ENCOURAGING WORDS: Zen Buddhist Teachings for Western Students
Robert Aitken
Pantheon: New York, 1993.

231 pp., $23.00 (hardback).

Sam Hamill

ALTHOUGH the introduction of Zen Buddhism in Western culture begins with the appearance of Soyen Shaku at the World Parliament of Religions in Chicago in 1893, its influence really begins with the publication of D. T. Suzuki’s Essays in Zen Buddhism in London in 1927. About the same time as Suzuki:.. essays appeared, Nyogen Senzaki, the first Zen teacher to take up residence in the United States, began teaching meditation. And ever since that time, Westerners have struggled to adapt Zen Buddhist dharma teaching to Western cultural situations. As Robert Aitken points out in his introduction to Encouraging Words, we Westerners are often confronted with traditions, from the monastic male-dominated traditional teaching methods to the absence of any specific Buddhist moral code, that challenge our more egalitarian social order, including dealing with the particulars of feminism, family structure, and jobs, to say nothing of Buddhist experience in the realms of politics and economics.

Aitken notes that where Asian teachers rely on aspects of Confucianism for daily guidance in social affairs, we who are often ignorant of such practical philosophy

are left with the task of fonnulating and presenting a code of daily living as lay people that is in keeping with the basic teachings of Zen Buddhism.

And it is with this context in mind that Aitken addresses aspects of Zen practice in the West.

Aitken reminds the student that zazen is anything but a form of sensory deprivation, that in his Honolulu zendo one hears doves, cardinals, thrushes, and geckos. “Birds and geckos and bullfrogs guide us,” he says, and emphasizes the importance of being “open to these natural teachers, wherever you are practicing.” He stresses the significance of realizing that “ordinary mind is the Tao,” and that “ordnary, everyday mind is the mind that has nothing extraneous.” Only when one transcends preoccupations can one realize

the sacred nature of people, animals, and plants. But almost everyone is preoccupied with protecting and expanding the self, and thus excluding or even exploiting others.

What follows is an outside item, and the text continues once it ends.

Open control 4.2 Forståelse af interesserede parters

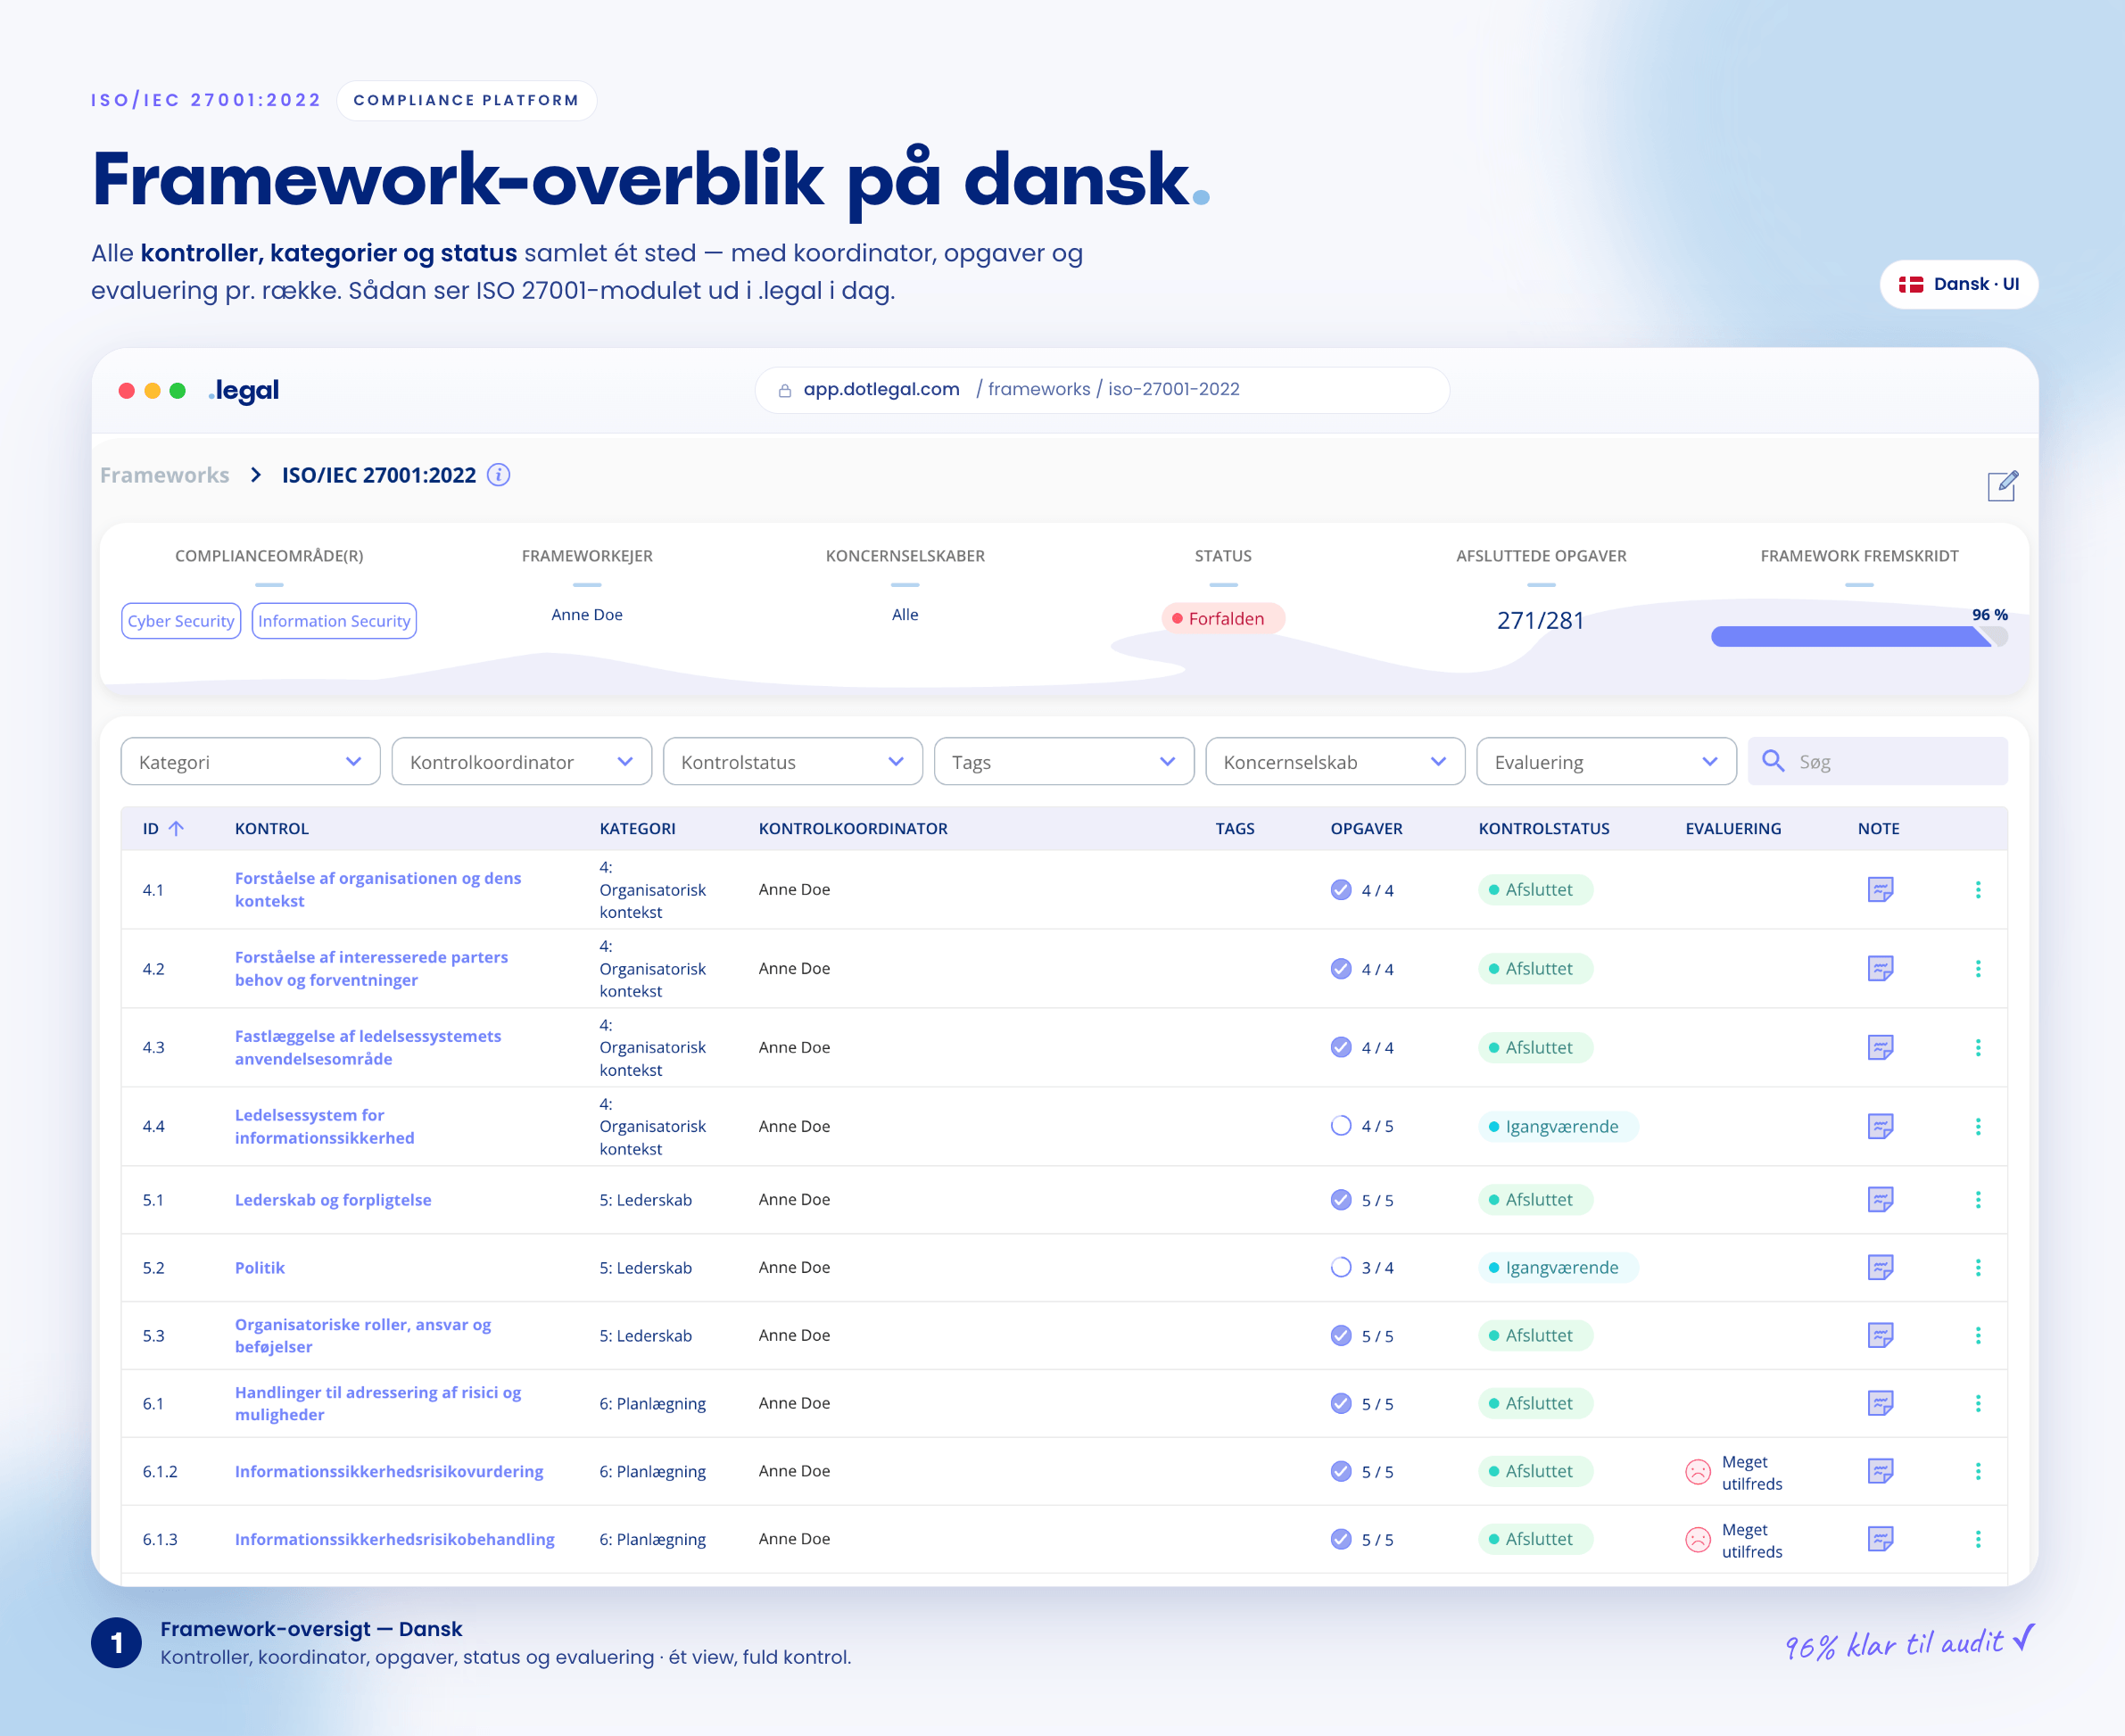pos(371,968)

While many beginning students come to Dogen’s observation that “we study the self to transcend the self,” Aitken notes that

individuality, uniqueness, and variety of persons, animals, plants and things-this is the wealth of the universe. I offer my riches, you offer yours.

He emphasizes Paul Shepard’s observation that

when species die out, metaphors die with them and no longer inhabit the mind. Our children become mentally handicapped and our species become impoverished. Protecting the environment and saving plants and animals is thus more than just avoiding the greenhouse effect. It is preserving human sensibility and the sensibility of the world.

At the heart of Aitken’s homilies is the idea that

Our practice must in a real sense be the practice of our descendants. Somehow we must find the American equivalent of the monastic system, and develop sangha organization that is participatory and egalitarian within and involved with the broader community outside. We must experiment, use what seems to enhance our practice, take stock periodically to evaluate our direction, test it with the Buddha’s own teaching, and then experiment some more. All this takes commitment and flexibility. . . . Responsibility for our practice, individually and together, is the only way we can cope with the problems of maintaining true dharma in a sangha of householders.

Throughout these pages, Aitken stresses patience and practice. But part of Zen practice must include responsibility for participating in the Great Sangha that encompasses all life. In a 1983 talk, he notes the American invasion of the tiny island of Grenada and says,

I find that I am thinking about American foreign policy more than about encouraging people to pay attention to their spiritual purpose. I suggest that all of us inform ourselves about Grenada, beginning with the fact that it is smaller than the island of Lanai, and then write about it, to newspapers, to friends, to congress-people. The situation is so bizarre-so likely to trigger a larger conflagration-that somebody must speak out and say how grotesque it really is. This is one way we can use the energy of innocence we cultivate during sesshin

Through several volumes of essays, especially The Mind of Clover and Taking the Path of Zen, Aitken has proven himself to be among the most articulate and engaging advocates of Zen practice in the West, 92 and his translation of the Wu-men Kuan (The Gateless Barrier) presents the classical koan study in translation and commentary that is nonpareil. When we remember that it took eight generations of Chinese masters to perfect their adaptation of dhyana (ch’an or zazen practice), we might also remember that Aitken represents the second generation of North American teachers. Encouraging Words invites us to experiment, to adapt traditionally Asian methods to accommodate our Western social and economic realities. This is a book that sparkles with compassion, good humor, deep insight, and welcome encouraging words.